The Second Nun in The Canterbury Tales: Description & Character Analysis

Instructor: Celeste Bright

Celeste has taught college English for four years and holds a Ph.D. in English Language and Literature.

The Second Nun in 'The Canterbury Tales' is a somewhat cryptic character who denounces laziness and praises virginity. In this lesson, we'll learn about her description and discuss clues to her character.

Description of the Second Nun

For reasons that are unclear, there is no physical description of the Second Nun in the General Prologue to The Canterbury Tales. It tells us only that the Second Nun and three priests are traveling with the Prioress. There is, however, a portrait of her in the Ellesmere manuscript, which is an illustrated medieval manuscript of Chaucer's Canterbury Tales. In it, she is depicted much as you might expect: She wears a black veil, a wimple (white garment covering the chin and neck) and a long black tunic.

The Second Nun in The Canterbury Tales, from the Ellesmere manuscript
The Second Nun in The Canterbury Tales, from the Ellesmere manuscript

Notice that she rides her horse in a style called sidesaddle, which means that she rides sideways with both legs hanging down on one side. From the medieval period right up until the early 20th century, this method was considered the only modest, ladylike way for women to ride horses.

Character Analysis

Praise of Virginity

It's especially appropriate that the Second Nun rides sidesaddle, not simply because she is a modest lady and a nun, but also because her tale praises purity and virginity more than most. It was perfectly acceptable (and expected) for a maiden to lose her virginity when she was married. However, the Second Nun chooses to tell a tale about St. Cecilia, whose devotion to God inspired her to remain a virgin throughout her entire marriage. In fact, according to legend, her maidenhood was guarded by an angel. Further, the Second Nun prefaces her tale by invoking the Virgin Mary, who is the greatest of all virgins in the Catholic faith.

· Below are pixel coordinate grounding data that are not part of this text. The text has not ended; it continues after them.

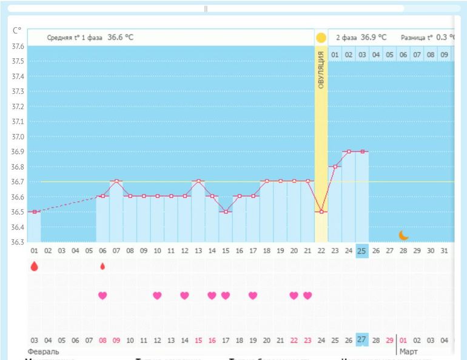Viewport: 467px width, 360px height.
Task: Click the first data point on day 01
Action: pyautogui.click(x=35, y=212)
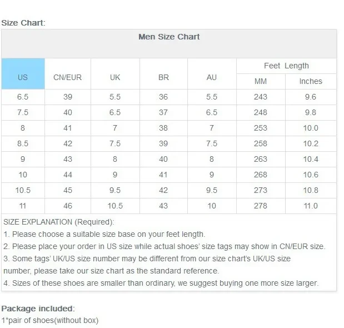Click the UK 10.5 size cell
344x328 pixels.
coord(115,206)
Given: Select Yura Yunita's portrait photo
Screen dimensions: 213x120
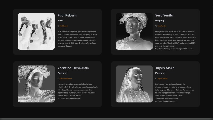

Saint Cecilia and an Angel by Orazio Gentileschi and Giovanni Lanfranco
Saint Cecilia and an Angel by Orazio Gentileschi and Giovanni Lanfranco

Veneration of St. Cecilia

St. Cecilia is certainly pure, but she's definitely not boring. She is bold and courageous, converting her husband, brother-in-law, and even her would-be adversaries (Almachius's servants and his officer Maximus) to Christianity. She argues fearlessly with the powerful prefect Almachius, and he is later unable either to sever her head or to boil her alive. Although the Second Nun doesn't say so directly, it's very possible that she admires St. Cecilia's daring. Otherwise, she could have told a story about a meek, passive virgin, like the one in the Physician's tale. Remember, too, that the Second Nun is traveling with the Prioress, who is one of the highest-ranking characters in The Canterbury Tales. In the medieval period, a prioress was the head of a religious order or dwelling. She may have a special appreciation of and respect for female leaders and authority figures.

Saint Cecilia commanding a religious audience as she plays music
Saint Cecilia commanding a religious audience as she plays music

Education and Understanding of Languages

In her prologue, the Second Nun explains several possible meanings of the name ''Cecilia,'' some of which are based on Latin root words, such as Caelum, or ''heaven.'' She also briefly mentions the writings of philosophers. Finally, she explains that she has spent some time translating the legend of St. Cecilia (most likely from Latin to English). All of these facts tell us that the Second Nun is a fairly well-educated woman. Further, since she has chosen to complete the translation of a religious work rather than do needlework or another ''feminine'' hobby, she presents herself as an intellectual.